Tuesday, November 30, 2010
Wednesday, November 17, 2010
The Sound of Horses Chasing my Son
A dream that has been repeated. As a young child the family dog passed away. This big sweet Malamute's death was my first experience of loss. After the death i remember being sad and frightened and then these nightmares began. It was of a big dog that stood on his back feet and wore a dirty old trench coat. The dog would just walk towards me and then I would awaken to run down the hall to jump into my parents bed and have them protect me from the Dog-Man. A few years ago I came across an image of the devil as this three headed merman with wings and snakes for hands. The central head was an old man with this masculine beard curling over his chest on either side of his head was a beast like head, one of which reminded me of my childhood grieving process and the nightly visits from the Dog-Man. I worked that image over and over but I could not create the context, the scenario, the fore and back ground. There was so much potential in just the figure, but how to put him within the whole? I worked through forests, butterflies, boats, water, horses, and glowing halos. There are so many layers and painted over ideas. The painting that finally emerged has so much information and history for me. The horses have emerged to take center stage. Four horses, with no riders, with no carriage or burden. But bound together, running and pulling a mysterious burden. Perhaps it is a returning to the cycle and patterns that surround us always informing us. A space where dreams are fermented from the stewing shadows of our own minds. When I hold my son in the morning, waking him from his peaceful sleep, I want to know his dreams. Where does his mind go when sleeping? Will his sleep be visited by the emotions and occurrences of life that he does not know how to let go of? Will he feel the pounding of the horses charging through his resting mind? Will I again be visited by the bearded man with three faces? Dreams fascinate me, they feel so charged with meaning and profound understanding while they occur Then i find the telling of them slips through the fingers like water back to the ground. This is a canvas that was worked on for years, the refers back to my childhood, and joins with hopes and fears about the next generation of my family.
Mexican Sweater and Cowboy Memories
The physical work of creating this painting spans roughly four years of my life. The image of me in the lower right with my felt hat, mexican sweater, and plywood cut out of a Davie Crocket musket goes back to age three. The stories i have about myself and my family, my brothers and who i am in this world has been retold and retold. The striated bubbles that lead up the left side of the canvas is another depiction of the same idea. There are these intense moments of connection where deliberately words are repeted. The images have changed many times as I rework and try to follow the emotional impact of things that have happened to me. It is not a way to find the facts of history. It allows me to see how those things impacted me. Circles that form a sense of receding space. Thought bubbles overlaying each other containing almost the same retellings of the situation that has been isolated or forgotten from the flow of our experience. Certain moments get held onto with a tightness that is rarely forgiving. The retelling of these stories comes to define how we are seen. I look at the images of naked women with birds flying from where a head should be and the corresponding smaller colder shadow of a torso., Silhouettes of American cowboys, and toy lions. I do not want to understand what my work is about but instead to come to a place of realization that a discussion of engaging in a more informed way is possible. What is my story? What am committing to memory about my own identity? How does the past continue to influence me today? What is there in the shadows whispering to me? What was it like to play Davey Crocket as a two year old with my older brother? Where are the lady's heads?

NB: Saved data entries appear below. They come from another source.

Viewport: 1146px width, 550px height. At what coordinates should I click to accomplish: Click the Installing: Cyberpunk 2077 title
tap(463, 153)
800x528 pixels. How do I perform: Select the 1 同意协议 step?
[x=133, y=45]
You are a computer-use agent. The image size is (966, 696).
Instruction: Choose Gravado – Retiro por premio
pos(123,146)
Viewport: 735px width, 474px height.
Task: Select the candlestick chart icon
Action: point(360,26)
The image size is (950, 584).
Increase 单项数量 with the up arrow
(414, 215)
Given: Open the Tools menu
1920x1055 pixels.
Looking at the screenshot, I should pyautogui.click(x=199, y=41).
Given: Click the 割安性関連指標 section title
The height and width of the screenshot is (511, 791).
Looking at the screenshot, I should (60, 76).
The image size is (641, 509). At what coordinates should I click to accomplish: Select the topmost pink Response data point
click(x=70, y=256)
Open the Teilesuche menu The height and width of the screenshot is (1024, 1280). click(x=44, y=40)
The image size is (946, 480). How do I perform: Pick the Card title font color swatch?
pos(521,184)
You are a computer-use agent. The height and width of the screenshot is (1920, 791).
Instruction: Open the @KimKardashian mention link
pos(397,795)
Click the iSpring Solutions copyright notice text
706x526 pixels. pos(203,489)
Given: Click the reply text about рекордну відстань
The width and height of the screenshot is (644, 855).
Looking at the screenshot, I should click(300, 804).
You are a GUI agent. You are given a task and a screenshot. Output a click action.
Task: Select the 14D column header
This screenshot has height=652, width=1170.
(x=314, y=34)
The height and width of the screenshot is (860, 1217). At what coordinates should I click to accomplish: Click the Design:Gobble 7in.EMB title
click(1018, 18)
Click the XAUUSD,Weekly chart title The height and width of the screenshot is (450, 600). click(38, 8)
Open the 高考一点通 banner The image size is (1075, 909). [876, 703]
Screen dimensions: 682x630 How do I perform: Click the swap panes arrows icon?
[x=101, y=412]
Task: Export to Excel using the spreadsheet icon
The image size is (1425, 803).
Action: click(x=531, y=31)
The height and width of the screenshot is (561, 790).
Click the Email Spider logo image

Composition in Blue; Twilight in Alta Plaza, daydreaming in Portuguese, when the Bohdi appears as a Live Oak
60"x60" Acrylic on Canvas. I last worked on this canvas a few years ago while living in San Francisco. It is now one of the prominently displayed pieces at my studio.
An Abundance of Serotonin from Synesthesia
20"x 20", Acrylic on Canvas.
This is a canvas I have been working on for a few years. I am pleased to have it be the first entry on this site.